CV Tech Pre-Engineering Student Accepted to MIT

CV Tech Pre-Engineering student Anjalina Thomas is MIT bound.

A handful of universities are household names in every part of the country for one reason or another.

Alabama, Michigan and Southern Cal are known for athletic prowess. Miliary affiliations lure students to Citadel, Texas A&M and West Point.

Meanwhile, academics attracts students to Harvard, Princeton and MIT (or Massachusetts Institute of Technology).

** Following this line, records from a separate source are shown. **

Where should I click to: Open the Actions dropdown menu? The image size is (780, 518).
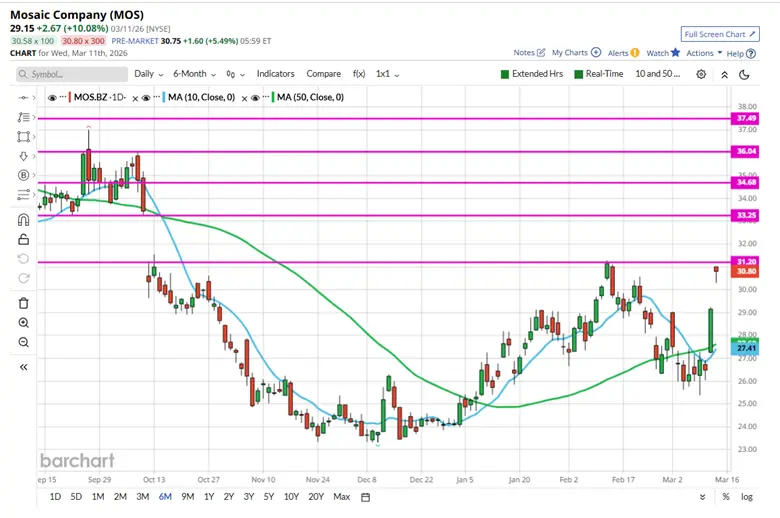(x=703, y=53)
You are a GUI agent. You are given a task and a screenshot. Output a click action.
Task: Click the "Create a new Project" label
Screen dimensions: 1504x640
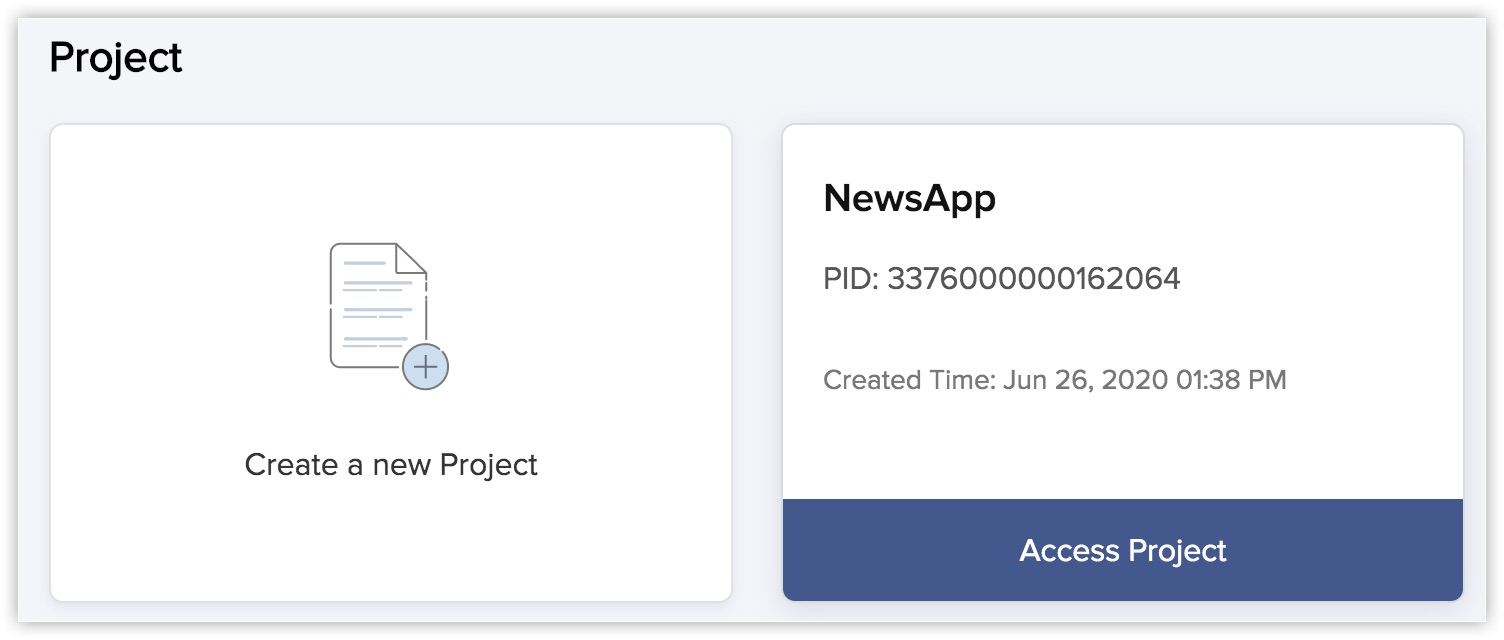[391, 465]
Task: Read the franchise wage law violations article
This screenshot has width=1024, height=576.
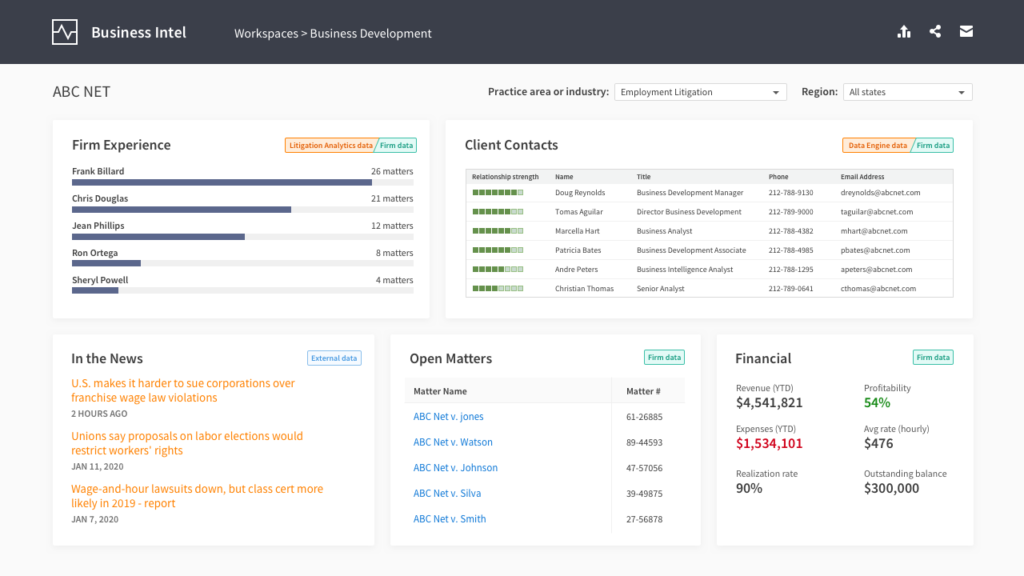Action: (183, 390)
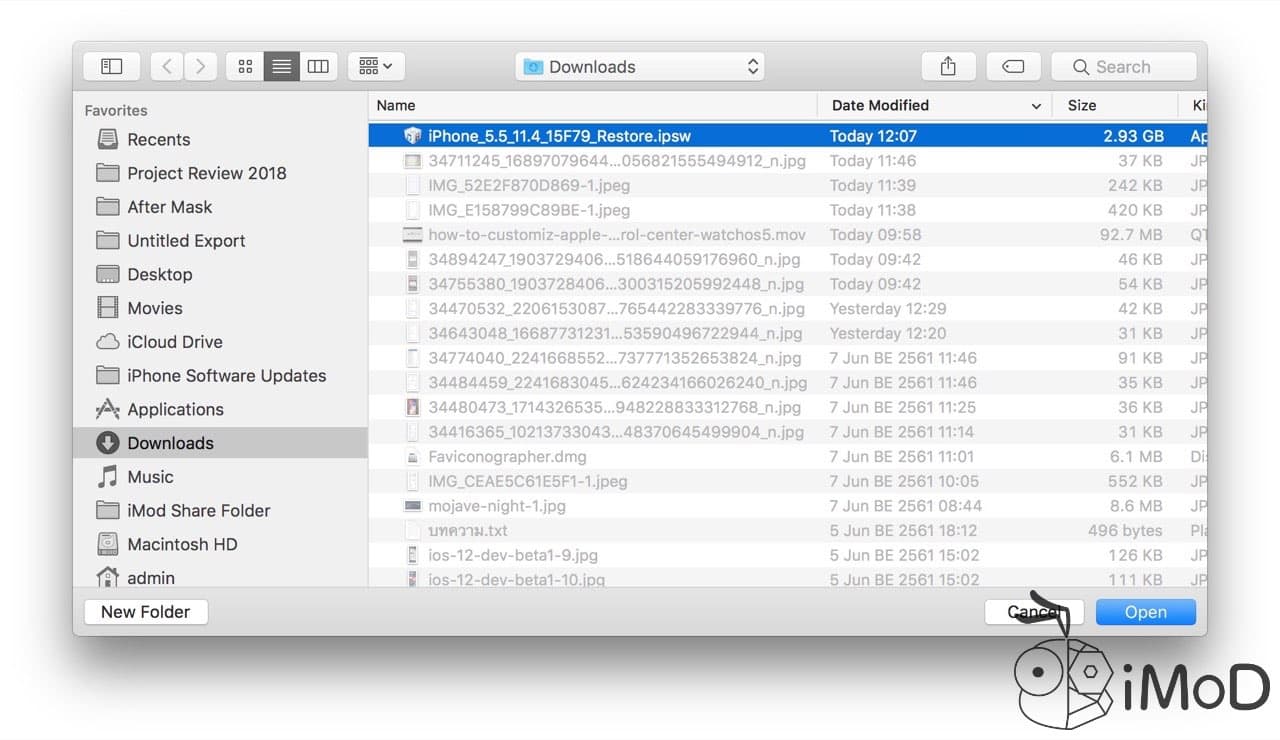Click the Share icon

click(x=947, y=66)
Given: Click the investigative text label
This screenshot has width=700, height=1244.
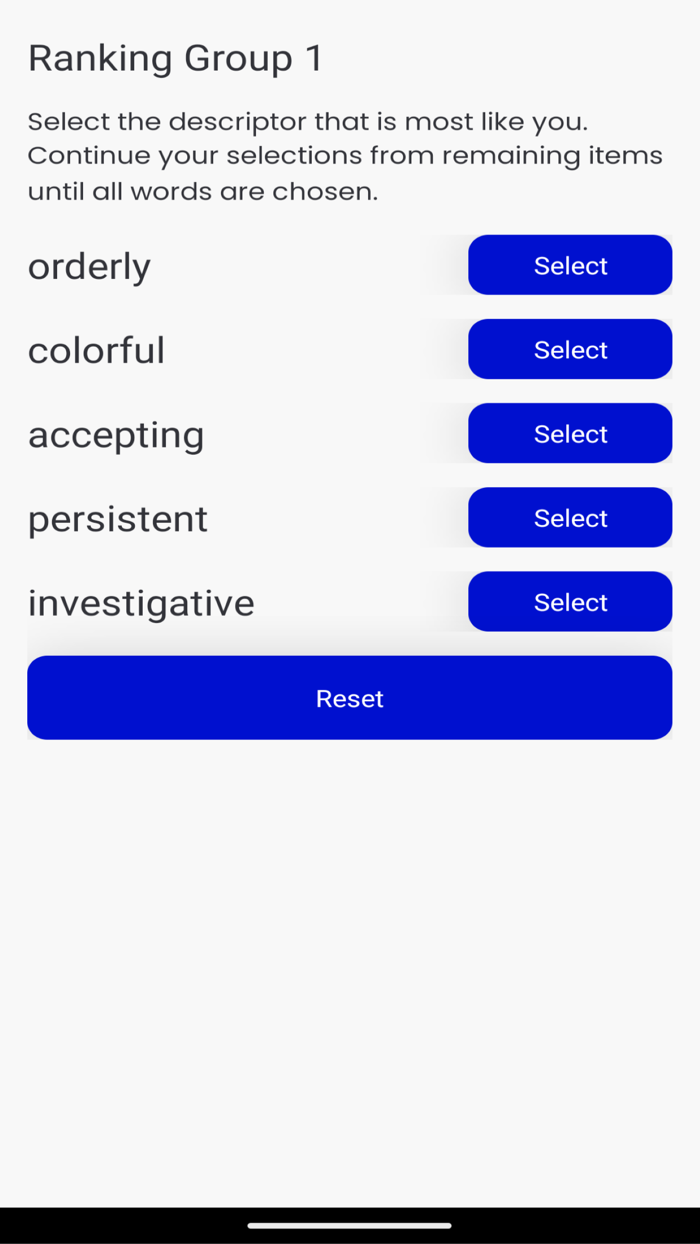Looking at the screenshot, I should click(x=141, y=601).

Educational quality and renowned research are understandably publicized far more than the annual tuition rates, which hover near 60 grand a year at these schools.

Anjalina Thomas, of Yukon, enrolled in the Pre-Engineering program at Canadian Valley Technology Center intent on sharpening her educational tools with hopes of positioning herself for consideration among elite academic institutions.

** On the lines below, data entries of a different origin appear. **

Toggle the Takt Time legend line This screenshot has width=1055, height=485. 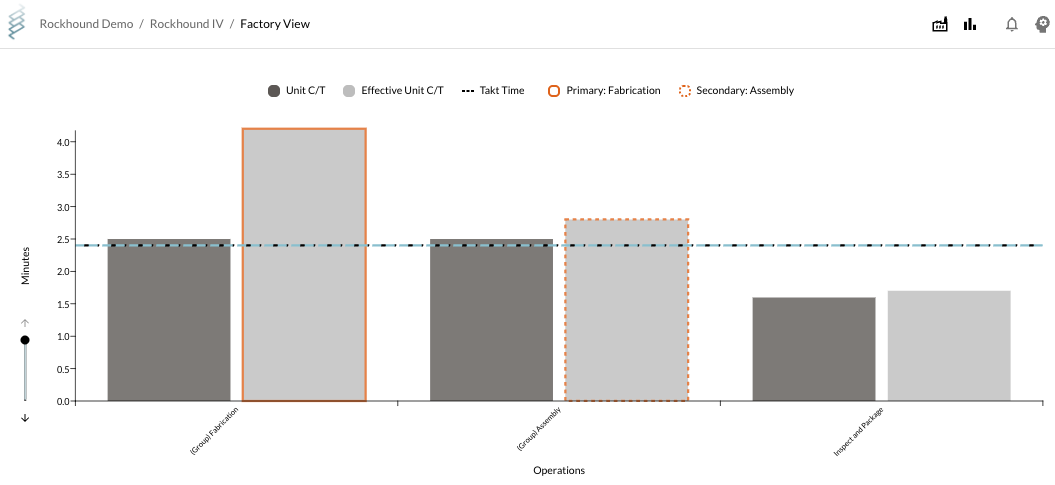[492, 91]
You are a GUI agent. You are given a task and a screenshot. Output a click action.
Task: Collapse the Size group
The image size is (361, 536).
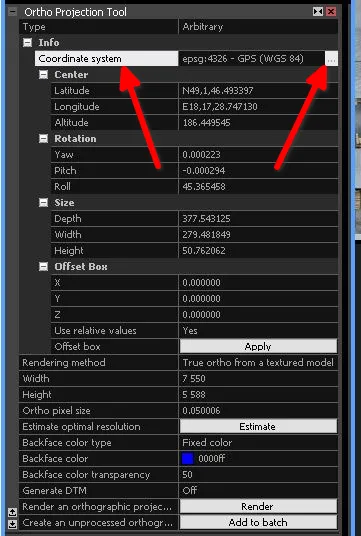43,203
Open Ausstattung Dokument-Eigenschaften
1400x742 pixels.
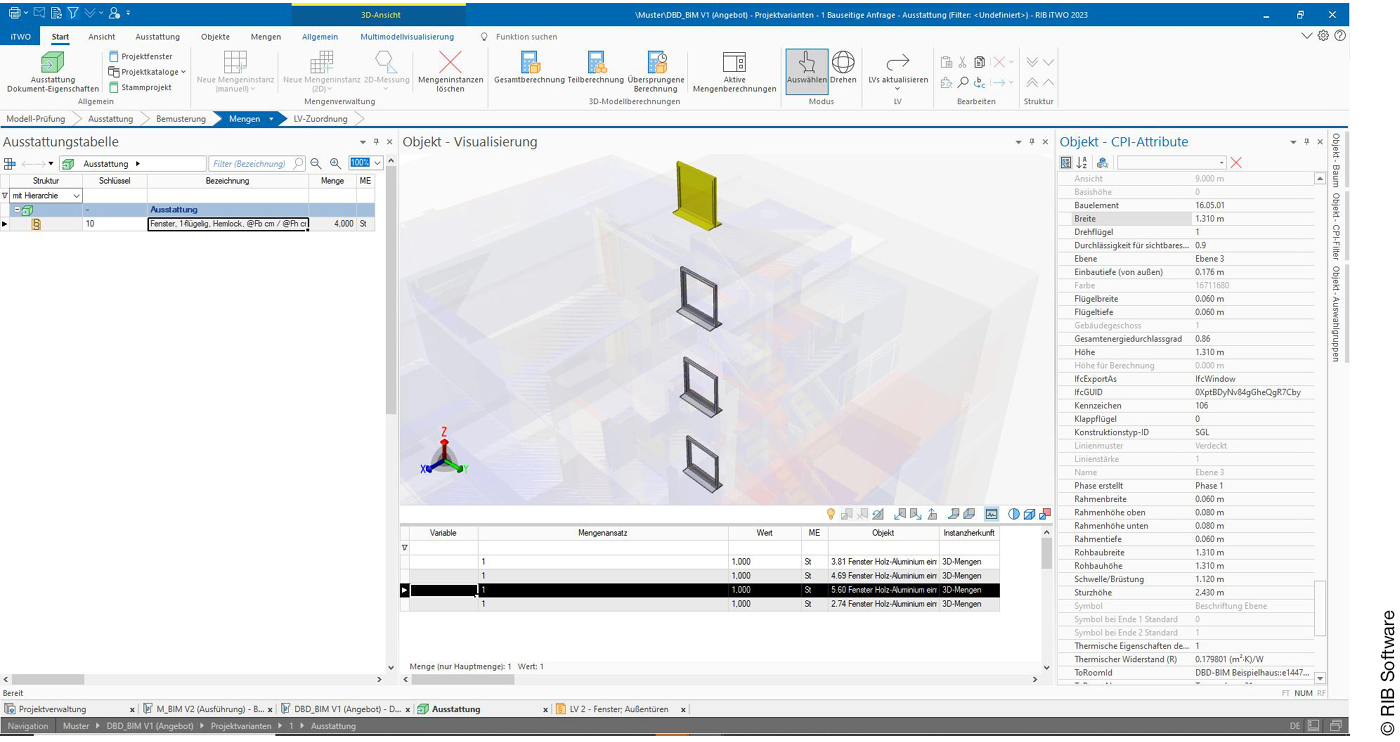pos(52,70)
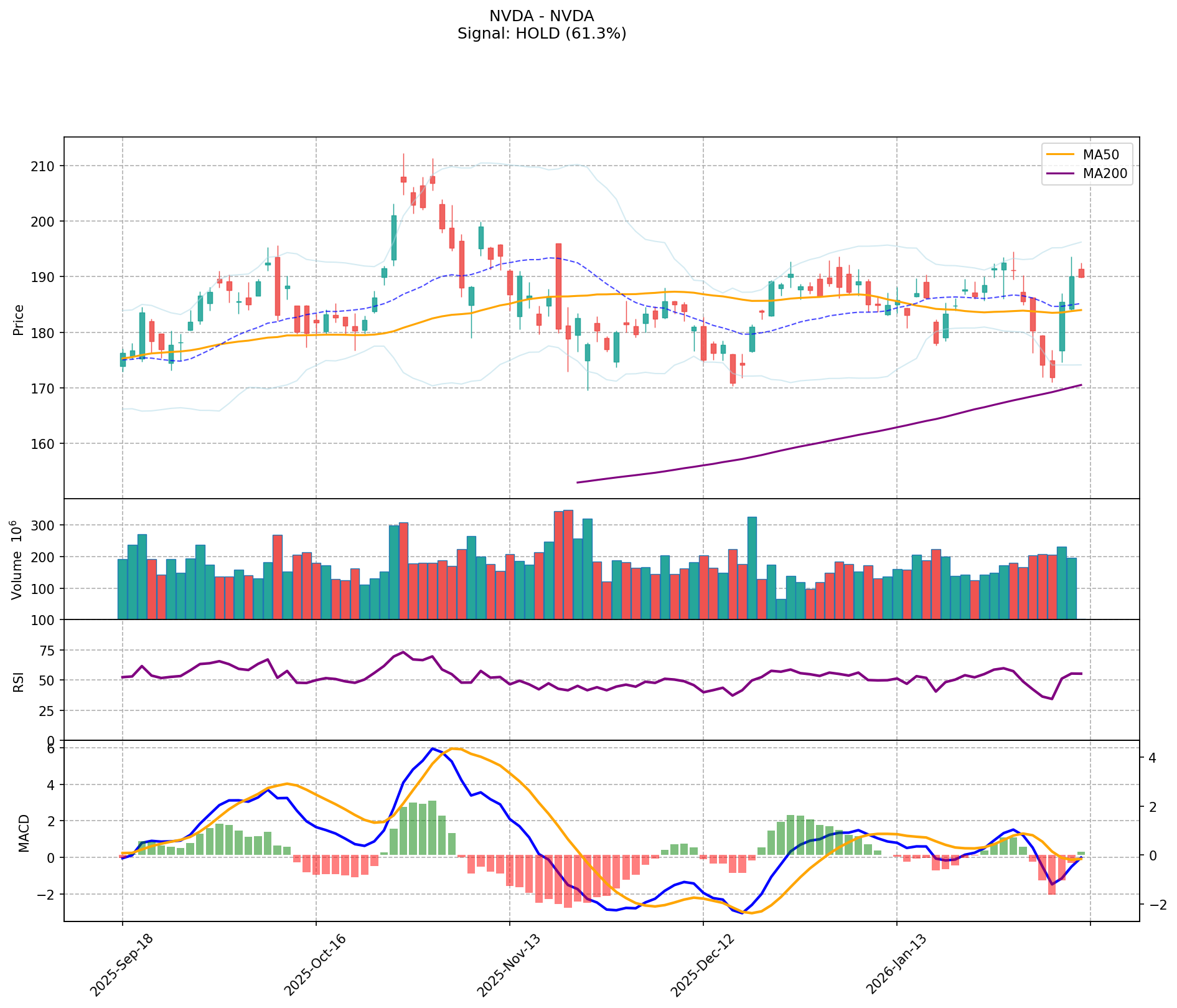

“It’s always been a goal of mine to attend a school like MIT,” she said. “A girl’s gotta dream, right?”

Just 11 undergraduate students from Oklahoma are currently enrolled at the Cambridge campus on the banks of the Charles River and in the shadow of the Boston skyline. The annual acceptance rate for MIT applicants worldwide is about 5 percent.

There will be at least one more Oklahoman next fall. Thomas, a Yukon High School senior, has been accepted. She will be among roughly 4,500 undergraduate students.

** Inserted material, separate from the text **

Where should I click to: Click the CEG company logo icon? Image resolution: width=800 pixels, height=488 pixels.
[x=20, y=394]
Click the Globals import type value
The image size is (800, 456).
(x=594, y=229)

M.I.T. alumni include Apollo Astronaut Buzz Aldrin, former U.N. Secretary-General Kofi Annan and Israeli Prime Minister Benjamin Netanyahu. Fictional Marvel Comics character Tony Stark (a.k.a. Iron Man) also completed coursework at MIT.

Thomas plans to major in mechanical engineering. Her mother, Sonia, is a petroleum engineer at Continental Resources in Oklahoma City.

“I want to work in product design,” she said. “I love to take a problem and solve it.”

Thomas said she chose CV Tech over the Oklahoma School of Science and Math, because she did not want to leave home yet.

“I knew a girl who went to CV Tech a couple years ago,” she said. “It’s STEM-focused education, and I like the small class sizes and the resources we have in the program.”

Thomas also recently learned she is Yukon’s only National Merit Finalist and one of three such finalists enrolled in CV Tech’s afternoon Pre-Engineering class. Roughly half of the 7,250 finalists nationwide are selected to receive a National Merit Scholarship of $2,500 and recognition as Merit Scholars, according to information provided by the National Merit Scholarship Corporation.

She is excited about that possibility on the heels of earning Academic All-State honors. This is bestowed by the Oklahoma Foundation for Excellence to only 100 outstanding public school seniors each year in Oklahoma in recognition of academic achievement, leadership and community service.